Alternative energy sources are becoming more important every day but fossil fuel will continue to play a vital role in our immediate future. More power is being produced with sunlight, wind and geothermal, but the workhorses of electrical power generation in the U.S. are the coal and natural gas plants.
For all the talk about green energy — solar, wind, geothermal — our way of life is primarily powered by burning the stuff we get out of the ground with more than two-thirds of electrical and transportation needs coming from coal, fossil fuels and natural gas.
The T. Boone Pickens plan includes the following recommendations:
Create millions of new jobs by building out the capacity to generate up to 22 percent of our electricity from wind. And adding to that with additional solar generation capacity;
Building a 21st century backbone electrical transmission grid;
Providing incentives for homeowners and the owners of commercial buildings to upgrade their insulation and other energy saving options; and
Using America's natural gas to replace imported oil as a transportation fuel in addition to its other uses in power generation, chemicals, etc.
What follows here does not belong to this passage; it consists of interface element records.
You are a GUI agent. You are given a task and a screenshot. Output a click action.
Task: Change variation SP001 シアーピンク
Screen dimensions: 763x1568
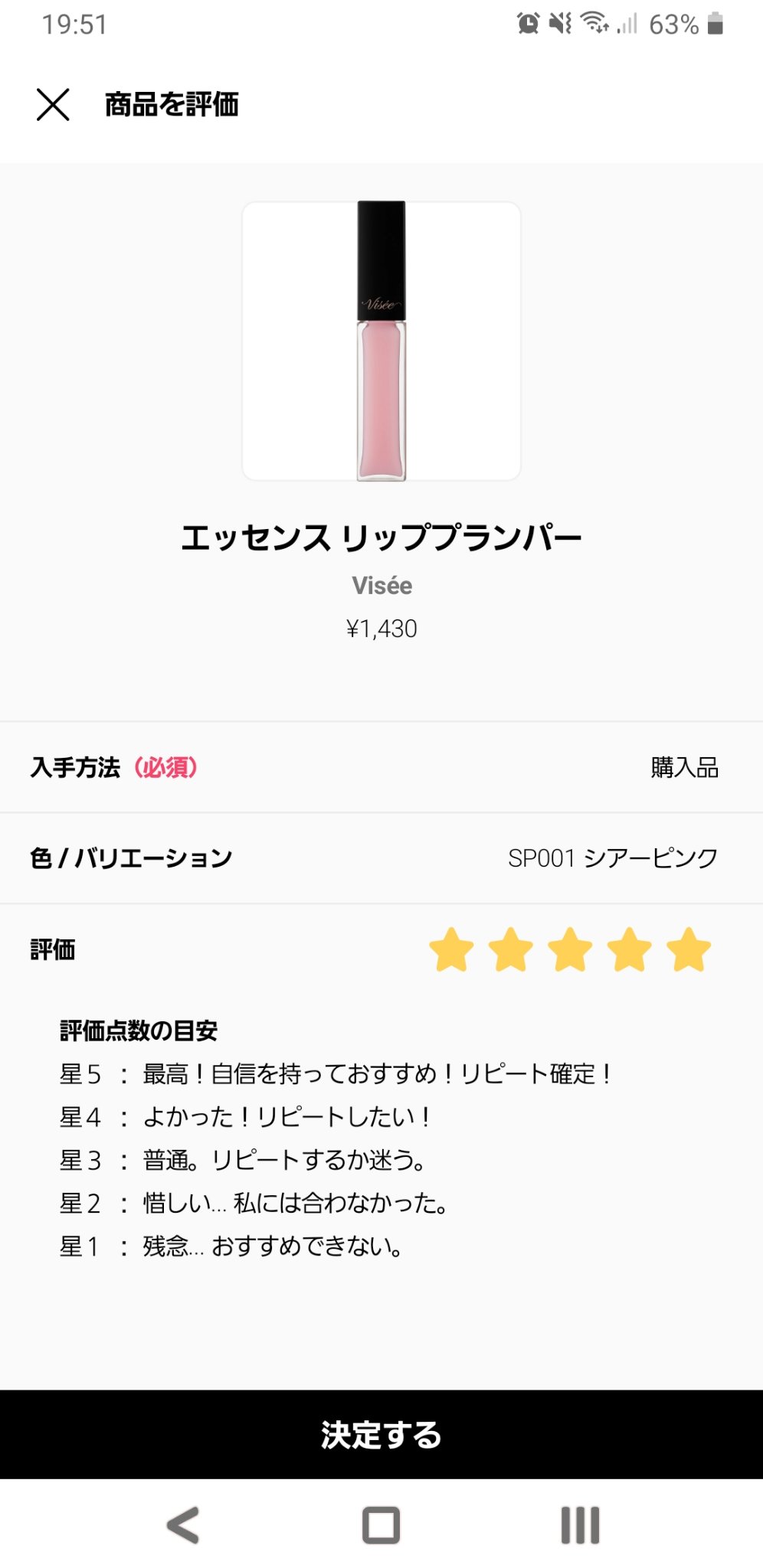coord(613,858)
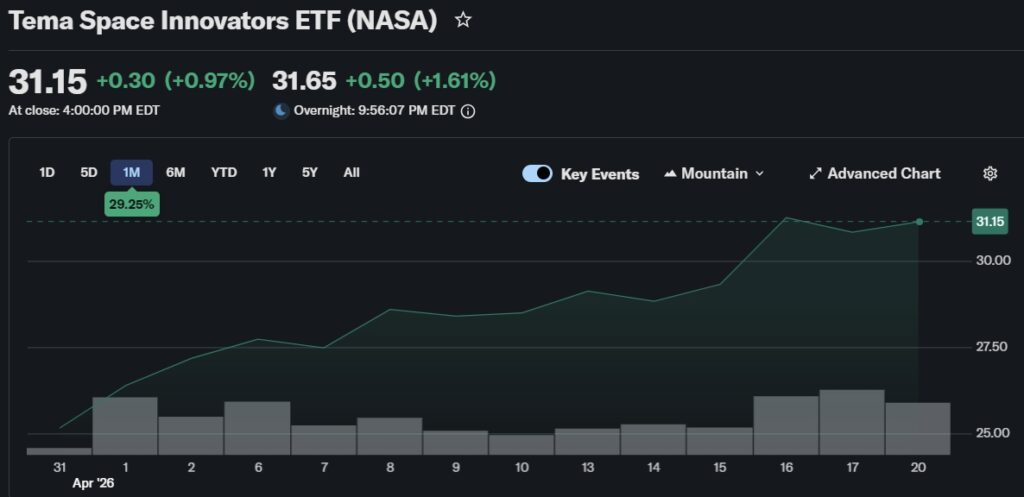Show the All time range
This screenshot has width=1024, height=497.
click(x=351, y=172)
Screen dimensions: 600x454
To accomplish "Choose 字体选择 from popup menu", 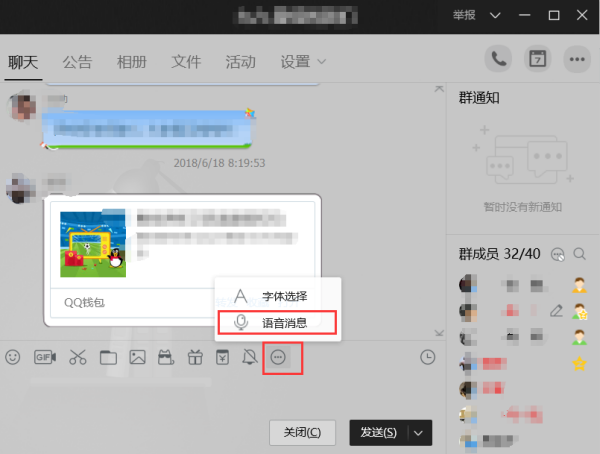I will (x=277, y=296).
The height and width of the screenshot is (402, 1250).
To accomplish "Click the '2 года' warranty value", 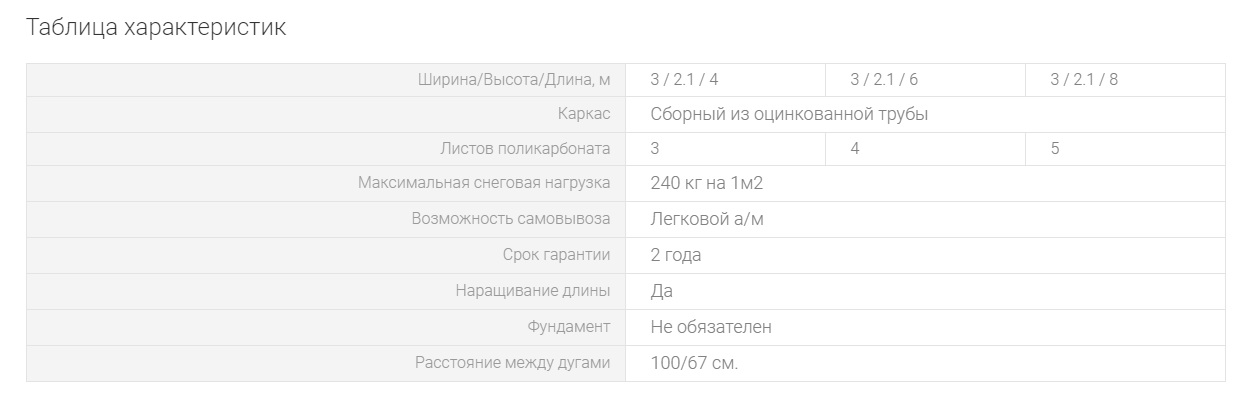I will [x=676, y=255].
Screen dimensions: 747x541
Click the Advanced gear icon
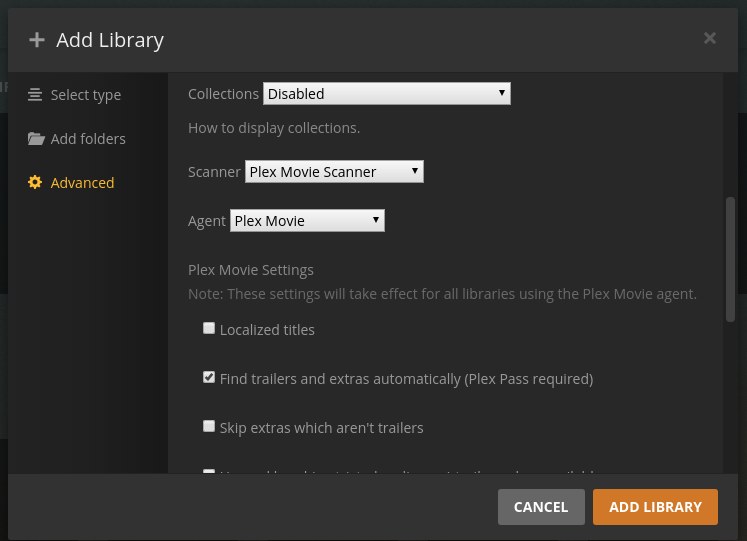35,183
Most of the fuels other than natural gas are to be viewed as complementary, and do not compete with renewables due to the economics of getting them to the market. It is natural gas on which we will have to rely upon in order to make the U.S. energy secure for the next thirty years.
Electricity cannot be stored on the scale that utilities distribute it and is used the moment it is produced. Dependency on solar and power generation can actually increase the need for backup natural gas, coal and fossil fuel plants because of the whims of the weather.
The U.S. has had a moratorium on new nuclear plants for decades and they are unlikely to approve new hydroelectric dams anytime soon. It is already illegal for utilities to build new coal plants or enter into new contracts to buy coal power.
That will increase the need for natural gas power generating plants. Expected advances in energy storage, conservation, efficiency and new ways of making power will mean Americans are about 30 years away from getting most of their power without burning fossil fuels.
Nearly 33% of every barrel of oil imported into the U.S. is used by 18-wheelers moving goods around and across the country by burning diesel. An over-the-road truck cannot currently be moved using current battery technology.
Fleet vehicles like buses, taxis, express delivery trucks, and municipal and utility vehicles, any vehicle which returns to the "barn" each night where refueling is a simple matter, will be replaced by vehicles running on clean, cheap, domestic natural gas rather than gasoline or diesel fuel.
For owners of trucks, buses, locomotives and construction equipment, which run mainly on diesel, it also means additional costs to retrofit their existing engines to burn natural gas instead of diesel.
The current administration has indicated to the scientific and technical community that they will be given the resources to find a way to kick our fossil-fuel habit. It could be done in 30 years but first we have to have the political leadership to make it work.